07/06/2026
Cette semaine devant le tribunal correctionnel, j’avais l’honneur de défendre deux jeunes prévenus poursuivis pour des faits d’infractions à la législation sur les stupéfiants.
Dans le premier dossier, les faits de trafic étaient reconnus et des réquisitions de 16 mois d’emprisonnement avec sursis étaient faites par le parquet.
Nous sommes parvenus à une peine de 10 mois avec sursis probatoire, après avoir mis en évidence le caractère sporadique et très localisé des faits, de même que le parcours de réinsertion engagé par mon client, ayant depuis quitté la région, brillant dans son travail et appelé à devenir père dans quelques mois.

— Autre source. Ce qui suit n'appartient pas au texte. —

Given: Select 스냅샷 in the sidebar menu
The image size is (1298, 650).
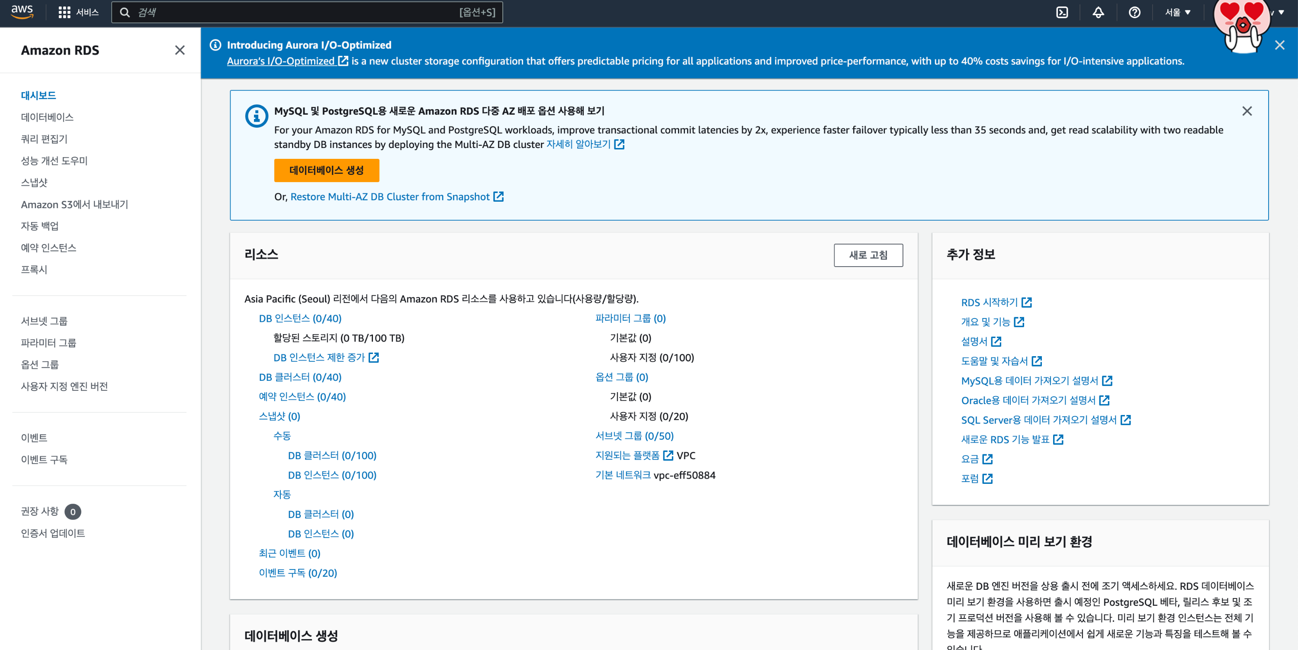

Dans le second dossier pour des faits d’usage/détention/transport de stupéfiants, l’enjeu était de circonscrire l’analyse des faits (en rappelant notamment qu’aucune cession ou offre de produits n’était caractérisée) en vue d’une véritable individualisation de la réponse pénale pour un jeune homme poursuivi aux côtés de nombreux autres prévenus.
Alors que le parquet sollicitait 2 ans d’emprisonnement dont 1 an ferme sans aménagement de peine ainsi que la confiscation du véhicule de son père considéré comme instrument de l’infraction, nous avons finalement obtenu
- une relaxe partielle concernant les faits d’usage,
- un aménagement de la partie ferme de la peine sous forme de bracelet électronique,
- ainsi que la restitution du véhicule saisi.
Ces décisions rappellent une évidence : derrière chaque dossier se trouve une situation particulière qui mérite une défense et une réponse pénale individualisées.